Instructions to follow ->
Switch every "GUI agent" in the material below to "interface agent", and keep everything else the same.

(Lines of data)

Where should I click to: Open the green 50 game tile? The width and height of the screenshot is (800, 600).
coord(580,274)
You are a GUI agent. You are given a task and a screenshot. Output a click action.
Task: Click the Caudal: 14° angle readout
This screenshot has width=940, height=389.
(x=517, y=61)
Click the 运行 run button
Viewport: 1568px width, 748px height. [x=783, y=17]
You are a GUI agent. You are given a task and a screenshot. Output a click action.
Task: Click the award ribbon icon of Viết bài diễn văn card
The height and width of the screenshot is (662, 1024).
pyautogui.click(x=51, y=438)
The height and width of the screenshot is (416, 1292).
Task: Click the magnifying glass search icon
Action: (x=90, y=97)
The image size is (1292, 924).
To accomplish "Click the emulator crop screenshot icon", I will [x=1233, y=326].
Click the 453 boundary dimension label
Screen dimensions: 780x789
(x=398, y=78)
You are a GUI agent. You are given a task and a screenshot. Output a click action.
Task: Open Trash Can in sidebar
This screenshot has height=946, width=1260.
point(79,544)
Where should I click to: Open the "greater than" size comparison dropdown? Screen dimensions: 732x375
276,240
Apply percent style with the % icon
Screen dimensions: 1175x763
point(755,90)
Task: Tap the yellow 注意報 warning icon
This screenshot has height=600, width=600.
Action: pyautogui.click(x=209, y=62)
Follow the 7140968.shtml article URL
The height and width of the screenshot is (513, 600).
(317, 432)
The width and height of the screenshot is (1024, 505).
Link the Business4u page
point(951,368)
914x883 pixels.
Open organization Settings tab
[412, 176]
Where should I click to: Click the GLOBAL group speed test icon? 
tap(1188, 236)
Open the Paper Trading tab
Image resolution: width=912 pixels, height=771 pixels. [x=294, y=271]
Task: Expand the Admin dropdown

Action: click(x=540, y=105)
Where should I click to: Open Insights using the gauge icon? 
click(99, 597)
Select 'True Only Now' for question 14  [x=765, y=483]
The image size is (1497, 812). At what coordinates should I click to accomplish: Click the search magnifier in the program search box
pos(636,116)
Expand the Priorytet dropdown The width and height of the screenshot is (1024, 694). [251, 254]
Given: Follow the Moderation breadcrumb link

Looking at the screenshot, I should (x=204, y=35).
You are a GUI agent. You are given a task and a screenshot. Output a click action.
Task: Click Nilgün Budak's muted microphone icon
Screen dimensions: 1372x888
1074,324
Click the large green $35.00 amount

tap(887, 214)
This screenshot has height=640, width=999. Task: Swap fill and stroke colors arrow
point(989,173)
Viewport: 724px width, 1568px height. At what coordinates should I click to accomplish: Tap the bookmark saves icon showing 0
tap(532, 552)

Written solution ->
Where should I click to: Open the green 50 game tile? The width and height of the screenshot is (800, 600).
coord(580,274)
You are a interface agent. You are given a task and a screenshot. Output a click action.
Task: Click the Caudal: 14° angle readout
This screenshot has width=940, height=389.
(x=517, y=61)
Click the 运行 run button
Viewport: 1568px width, 748px height. [x=783, y=17]
You are a interface agent. You are given a task and a screenshot. Output a click action.
Task: Click the award ribbon icon of Viết bài diễn văn card
The height and width of the screenshot is (662, 1024).
pyautogui.click(x=51, y=438)
The height and width of the screenshot is (416, 1292).
Task: Click the magnifying glass search icon
Action: (x=90, y=97)
The image size is (1292, 924).
To accomplish "Click the emulator crop screenshot icon", I will [x=1233, y=326].
Click the 453 boundary dimension label
Screen dimensions: 780x789
(x=398, y=78)
You are a interface agent. You are given a task and a screenshot. Output a click action.
Task: Open Trash Can in sidebar
This screenshot has height=946, width=1260.
point(79,544)
Where should I click to: Open the "greater than" size comparison dropdown? Screen dimensions: 732x375
276,240
Apply percent style with the % icon
Screen dimensions: 1175x763
point(755,90)
Task: Tap the yellow 注意報 warning icon
This screenshot has height=600, width=600.
Action: pyautogui.click(x=209, y=62)
Follow the 7140968.shtml article URL
The height and width of the screenshot is (513, 600).
(317, 432)
The width and height of the screenshot is (1024, 505).
Link the Business4u page
point(951,368)
914x883 pixels.
Open organization Settings tab
[412, 176]
Where should I click to: Click the GLOBAL group speed test icon? 
tap(1188, 236)
Open the Paper Trading tab
Image resolution: width=912 pixels, height=771 pixels. [x=294, y=271]
Task: Expand the Admin dropdown

Action: click(x=540, y=105)
Where should I click to: Open Insights using the gauge icon? 
click(99, 597)
Select 'True Only Now' for question 14  [x=765, y=483]
The image size is (1497, 812). At what coordinates should I click to accomplish: Click the search magnifier in the program search box
pos(636,116)
Expand the Priorytet dropdown The width and height of the screenshot is (1024, 694). [251, 254]
Given: Follow the Moderation breadcrumb link

Looking at the screenshot, I should (x=204, y=35).
You are a interface agent. You are given a task and a screenshot. Output a click action.
Task: Click Nilgün Budak's muted microphone icon
Screen dimensions: 1372x888
1074,324
Click the large green $35.00 amount

tap(887, 214)
This screenshot has height=640, width=999. Task: Swap fill and stroke colors arrow
point(989,173)
Viewport: 724px width, 1568px height. At what coordinates should I click to accomplish: Tap the bookmark saves icon showing 0
tap(532, 552)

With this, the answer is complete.